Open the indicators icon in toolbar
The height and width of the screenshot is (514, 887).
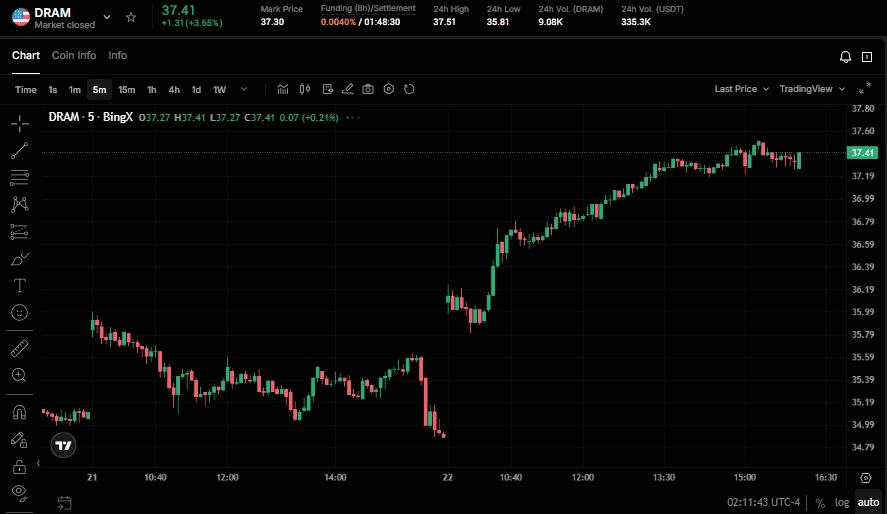pos(283,89)
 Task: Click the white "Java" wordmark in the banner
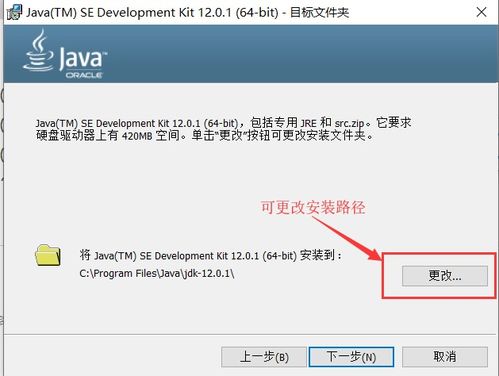(82, 58)
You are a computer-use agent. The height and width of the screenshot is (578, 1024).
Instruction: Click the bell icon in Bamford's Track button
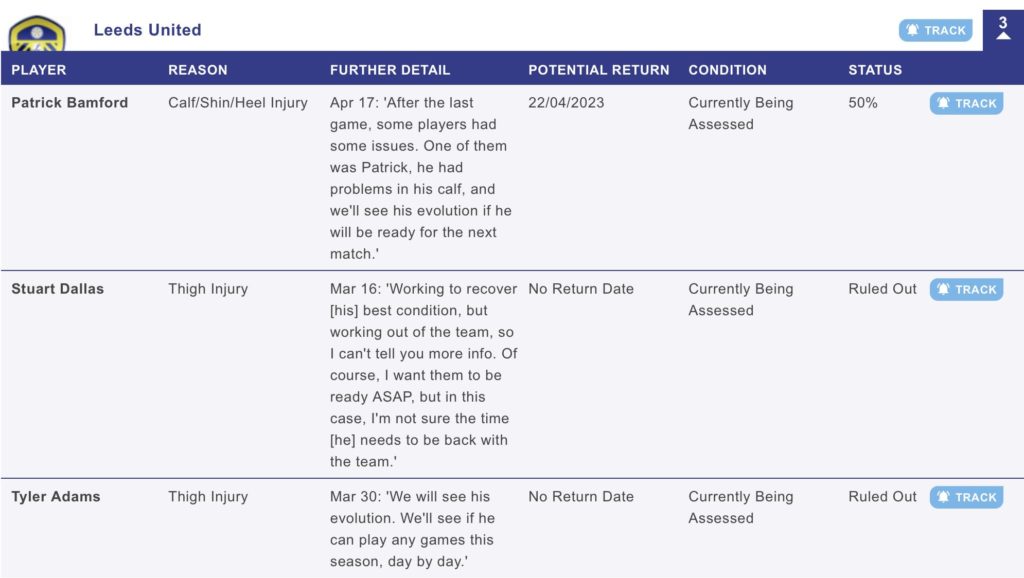tap(943, 103)
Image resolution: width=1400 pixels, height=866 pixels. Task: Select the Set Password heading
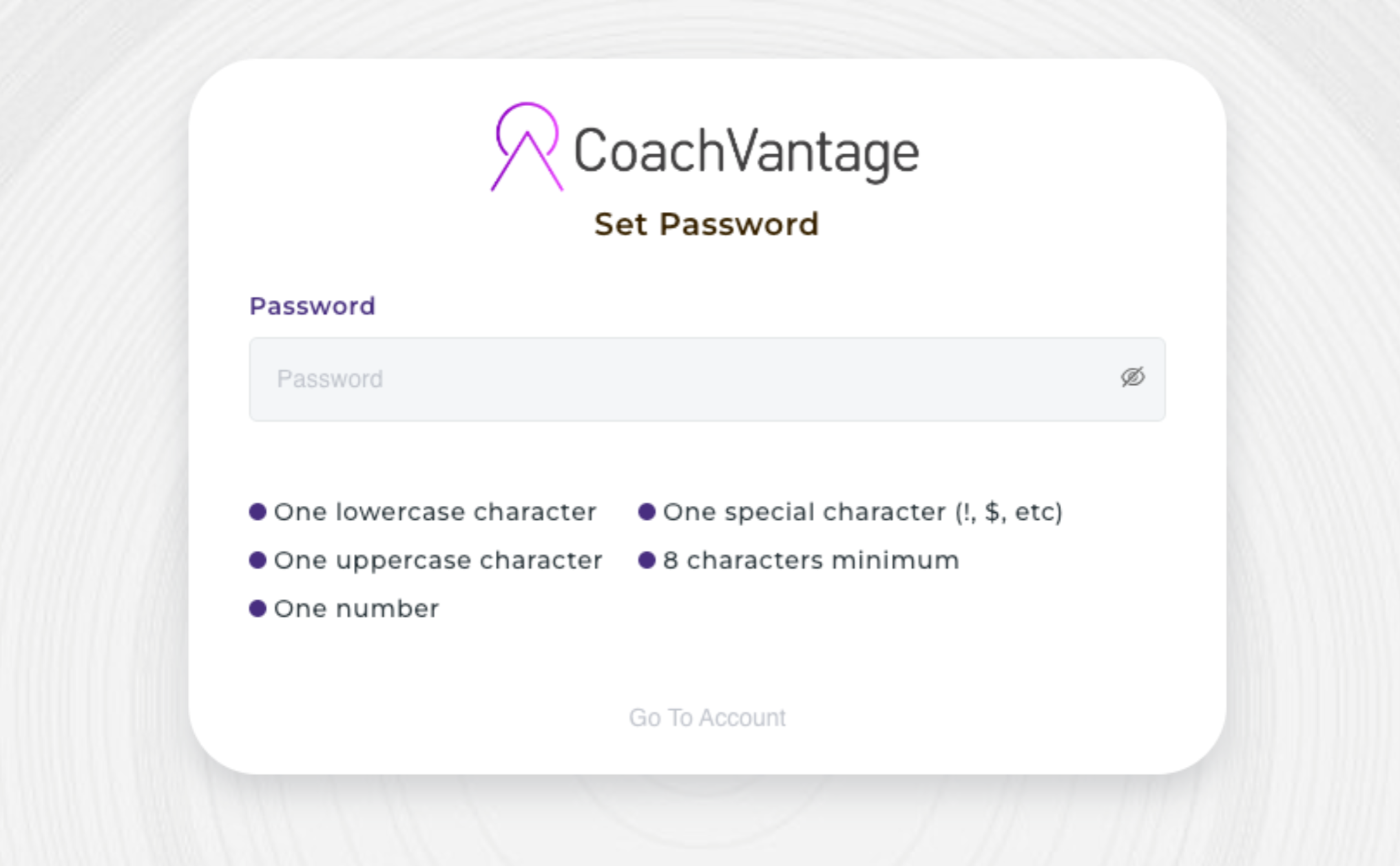(707, 224)
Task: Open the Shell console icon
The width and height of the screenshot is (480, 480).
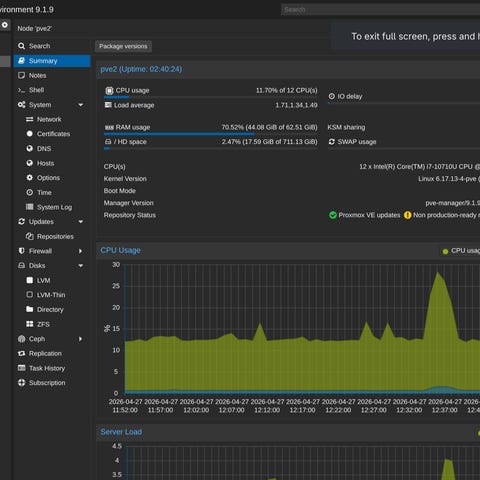Action: pyautogui.click(x=21, y=90)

ASSIGNMENT >> All of the entries above are to be restated word for word, minus the images.

SOLUTION FOR THIS PROBLEM >>
Open the indicators icon in toolbar
The height and width of the screenshot is (514, 887).
pos(283,89)
 Task: Click the white "Java" wordmark in the banner
(82, 58)
You are a computer-use agent. The height and width of the screenshot is (578, 1024).
Instruction: Click the bell icon in Bamford's Track button
tap(943, 103)
Image resolution: width=1400 pixels, height=866 pixels. Task: Select the Set Password heading
(707, 224)
Task: Open the Shell console icon
The width and height of the screenshot is (480, 480).
Action: pyautogui.click(x=21, y=90)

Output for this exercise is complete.